File .text     Size  Crate Name
0.0%  0.1%   3.5KiB schema <schema::onvif::_::CapabilitiesVisitor as static_xml::de::ElementVisitor>::element
0.0%  0.1%   3.5KiB schema <schema::onvif::_::PtzconfigurationVisitor as static_xml::de::ElementVisitor>::element
0.0%  0.1%   2.9KiB schema <schema::onvif::_::ProfileVisitor as static_xml::de::ElementVisitor>::element
0.0%  0.1%   2.9KiB schema <schema::onvif::_::VideoEncoderConfigurationVisitor as static_xml::de::ElementVisitor>::element
0.0%  0.1%   2.9KiB schema <schema::onvif::_::MetadataConfigurationVisitor as static_xml::de::ElementVisitor>::element
0.0%  0.1%   2.6KiB schema <schema::onvif::_::AudioEncoderConfigurationVisitor as static_xml::de::ElementVisitor>::element
0.0%  0.1%   2.1KiB schema <schema::onvif::_::CapabilitiesExtensionVisitor as static_xml::de::ElementVisitor>::element
0.0%  0.1%   2.0KiB schema <schema::soap_envelope::_::FaultVisitor as static_xml::de::ElementVisitor>::element
0.0%  0.1%   2.0KiB schema <schema::onvif::_::SystemCapabilitiesVisitor as static_xml::de::ElementVisitor>::element
0.0%  0.1%   2.0KiB schema <schema::onvif::_::VideoSourceConfigurationVisitor as static_xml::de::ElementVisitor>::element
0.0%  0.1%   2.0KiB schema <schema::onvif::_::SecurityCapabilitiesVisitor as static_xml::de::ElementVisitor>::element
0.0%  0.0%   1.9KiB schema <schema::onvif::_::SupportedAnalyticsModulesVisitor as static_xml::de::ElementVisitor>::element
0.0%  0.0%   1.9KiB schema <schema::onvif::_::VideoAnalyticsConfigurationVisitor as static_xml::de::ElementVisitor>::element
0.0%  0.0%   1.8KiB schema <schema::onvif::_::SystemDateTimeVisitor as static_xml::de::ElementVisitor>::element
0.0%  0.0%   1.7KiB schema <schema::onvif::config_description::_::MessagesTypeVisitor as static_xml::de::ElementVisitor>::element
0.0%  0.0%   1.7KiB schema <schema::onvif::_::DeviceCapabilitiesVisitor as static_xml::de::ElementVisitor>::element
0.0%  0.0%   1.6KiB schema <schema::onvif::_::IocapabilitiesExtensionVisitor as static_xml::de::ElementVisitor>::element
0.0%  0.0%   1.6KiB schema <schema::onvif::_::IpaddressVisitor as static_xml::de::ElementVisitor>::element
0.0%  0.0%   1.6KiB schema <schema::onvif::_::ItemListDescriptionVisitor as static_xml::de::ElementVisitor>::element
0.0%  0.0%   1.5KiB schema <schema::onvif::_::MulticastConfigurationVisitor as static_xml::de::ElementVisitor>::element
1.9%  6.4% 246.1KiB        And 792 smaller methods.
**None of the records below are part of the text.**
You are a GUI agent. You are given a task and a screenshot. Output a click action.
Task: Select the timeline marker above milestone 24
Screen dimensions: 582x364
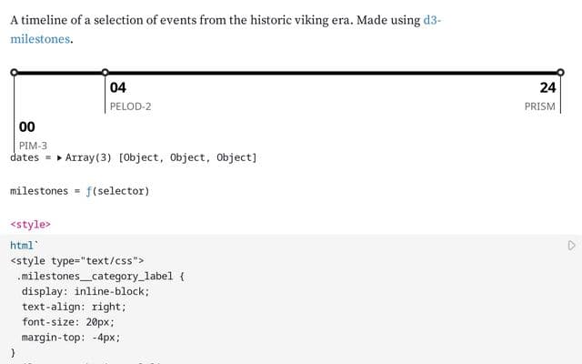560,73
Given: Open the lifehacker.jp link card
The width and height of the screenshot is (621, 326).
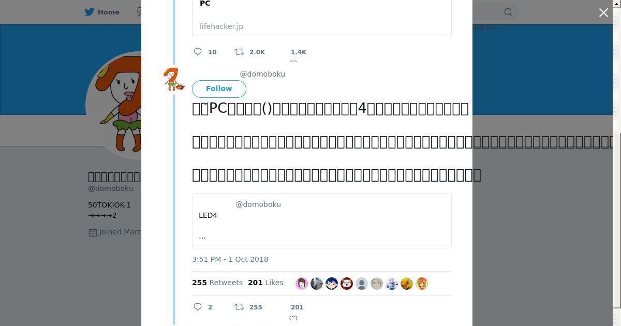Looking at the screenshot, I should (x=321, y=18).
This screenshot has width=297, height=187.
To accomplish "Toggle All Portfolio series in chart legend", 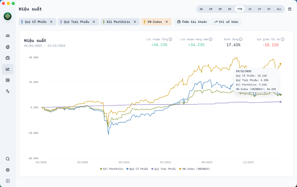I will click(x=111, y=169).
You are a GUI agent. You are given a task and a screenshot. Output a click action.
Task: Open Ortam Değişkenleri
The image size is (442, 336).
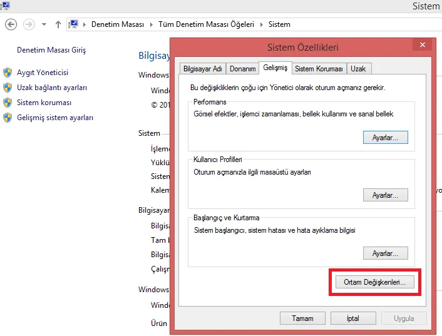pyautogui.click(x=374, y=282)
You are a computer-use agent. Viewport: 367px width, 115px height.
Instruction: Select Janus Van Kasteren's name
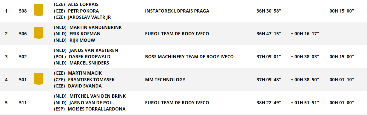coord(94,50)
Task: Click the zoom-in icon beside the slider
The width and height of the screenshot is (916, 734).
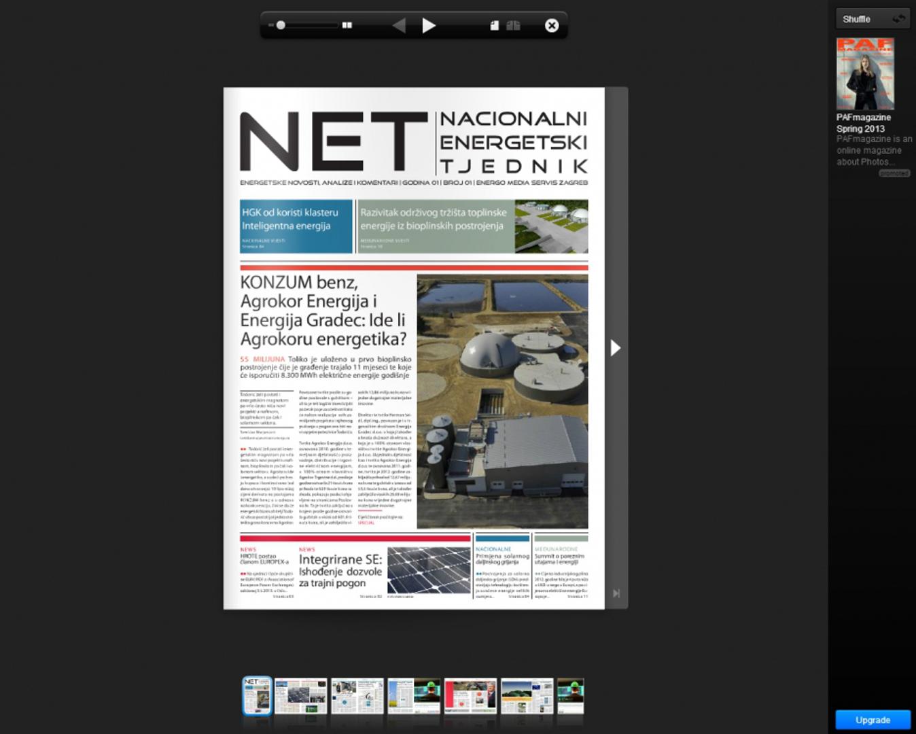Action: point(347,25)
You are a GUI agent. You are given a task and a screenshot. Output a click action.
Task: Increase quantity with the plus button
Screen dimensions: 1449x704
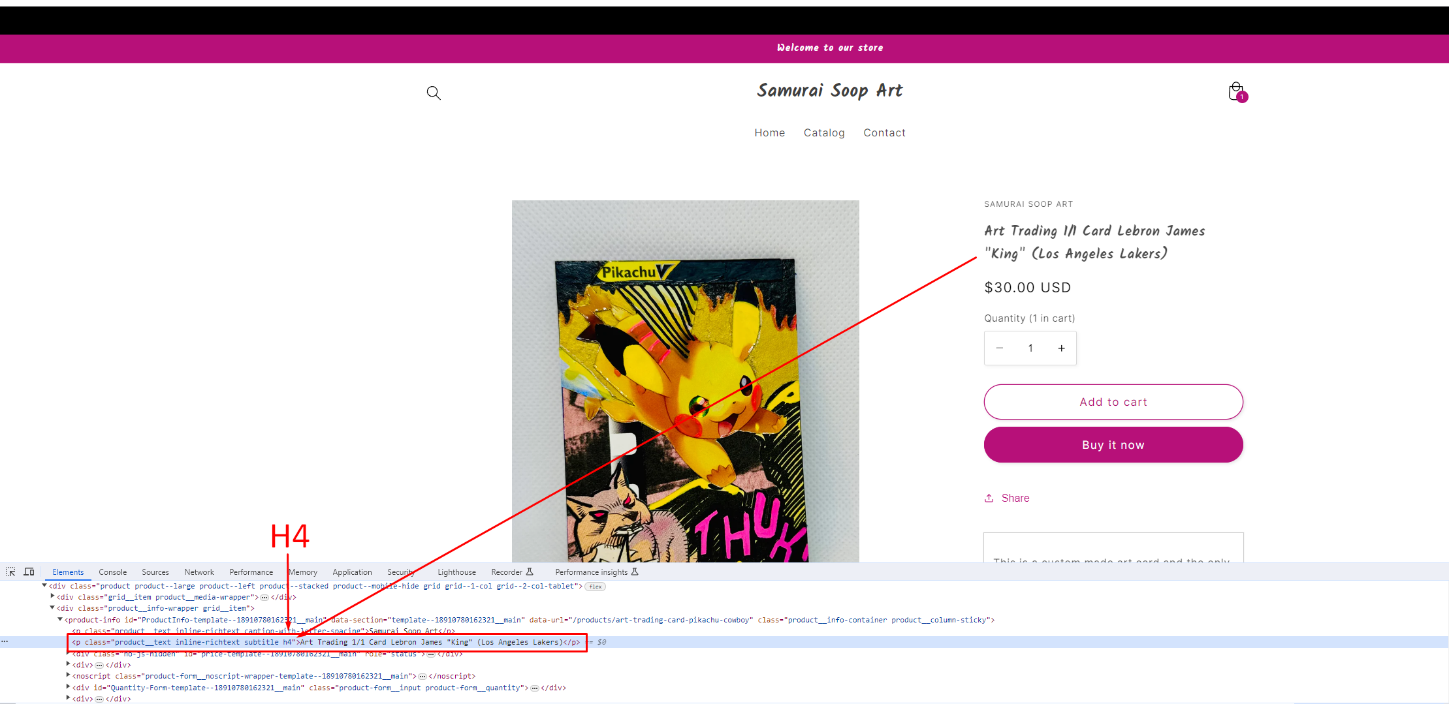[1062, 348]
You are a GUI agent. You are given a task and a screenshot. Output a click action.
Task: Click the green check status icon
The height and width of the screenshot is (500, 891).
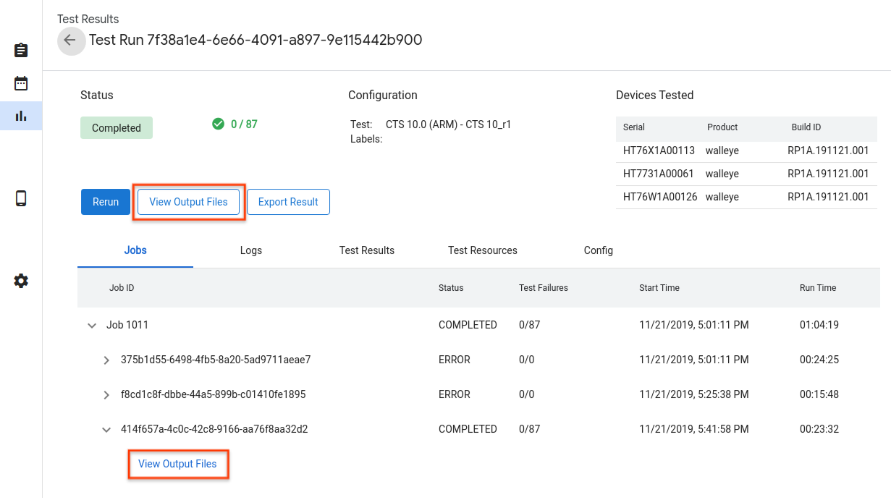pos(218,124)
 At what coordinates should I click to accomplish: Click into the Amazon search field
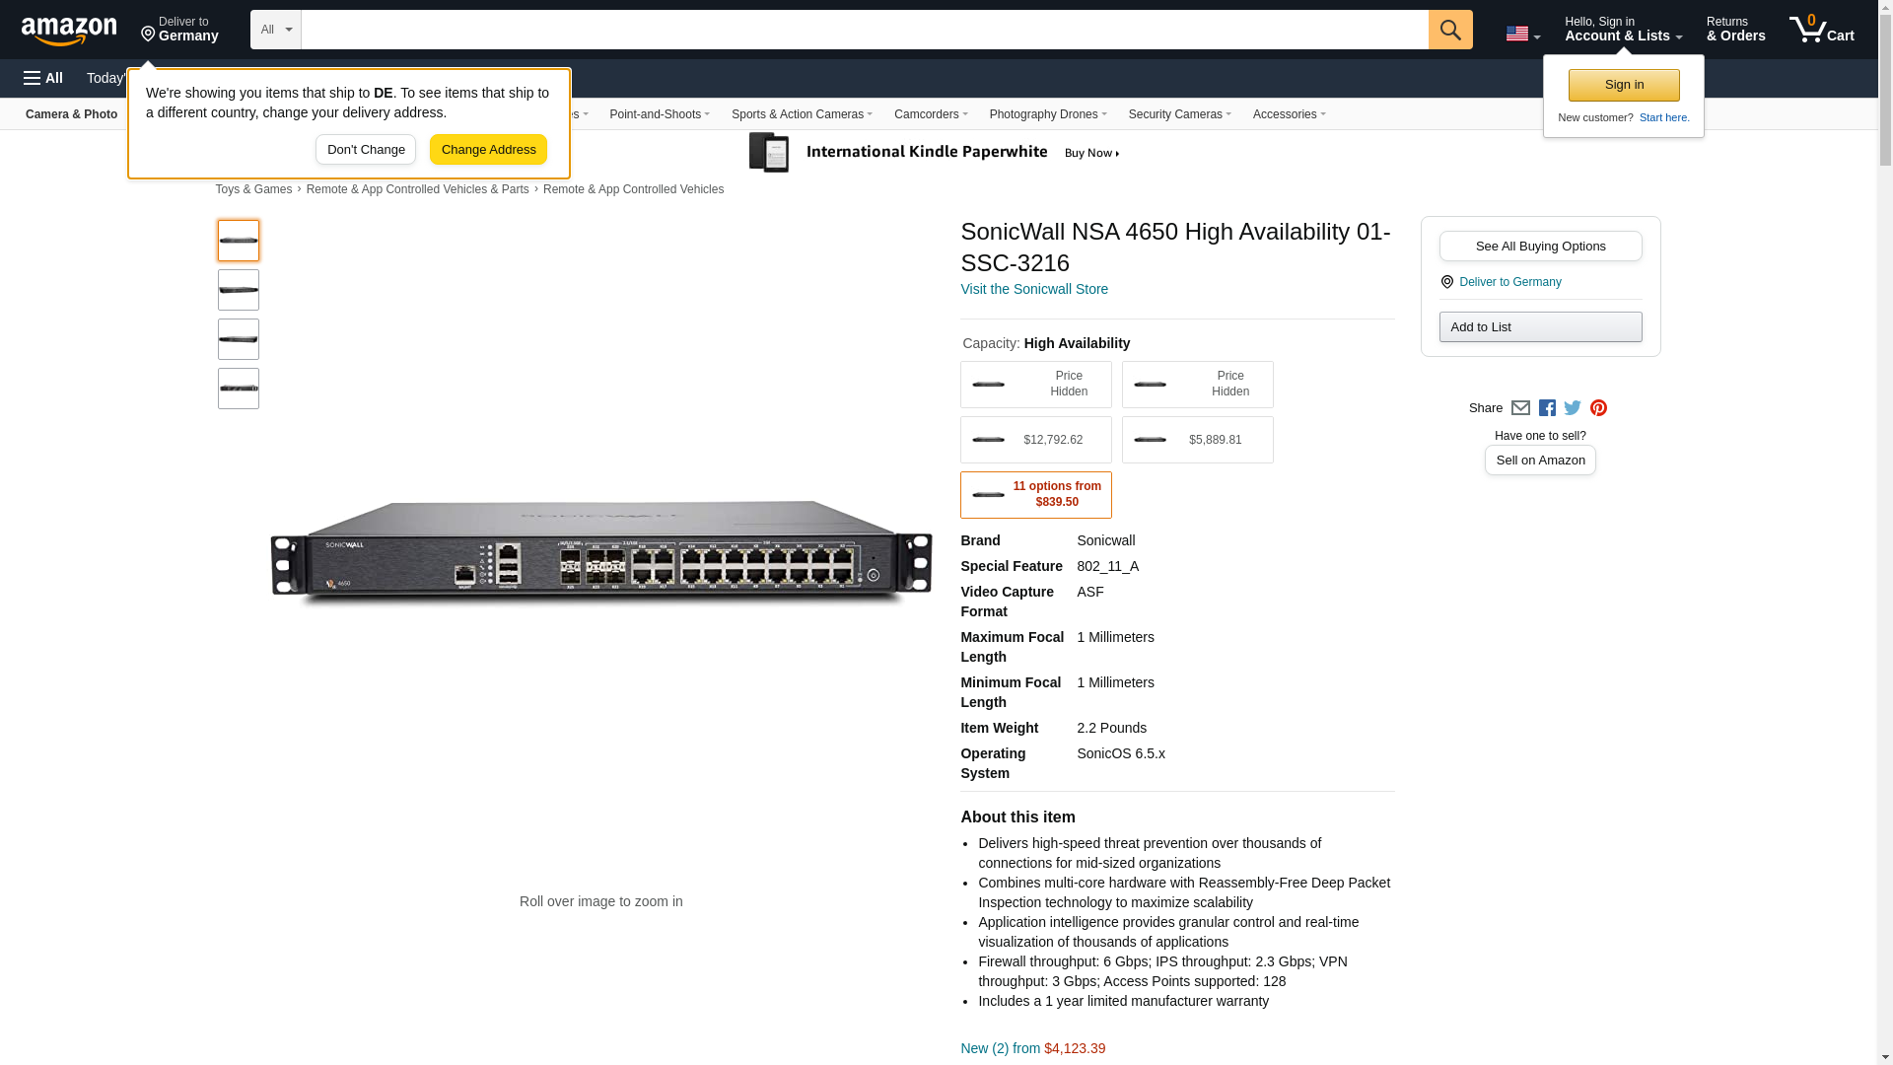point(864,30)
Use -n N to show more.
2.2%  7.5% 289.9KiB        filtered data size, the file size is 12.7MiB

Note the schema crate's overall .text size is a little smaller, the grand total file size is the same (other segments grew?), and a lot of the bloat has shifted from finalize to element. The expanded code for one field in element now is:

                Some(0usize) if self.choice_present => {
                    ::static_xml::de::DeserializeElementField::update(
                        unsafe { &mut *unsafe { &raw mut (*self.out).choice } },
                        child,
                    )?;
                    Ok(None)
                }
                Some(0usize) => unsafe {
                    ::std::ptr::write(
                        unsafe { &raw mut (*self.out).choice },
                        ::static_xml::de::DeserializeElementField::init(child)?,
                    );
                    self.choice_present = true;
                    Ok(None)
                },

To improve this I'm going to look into the table-based approach.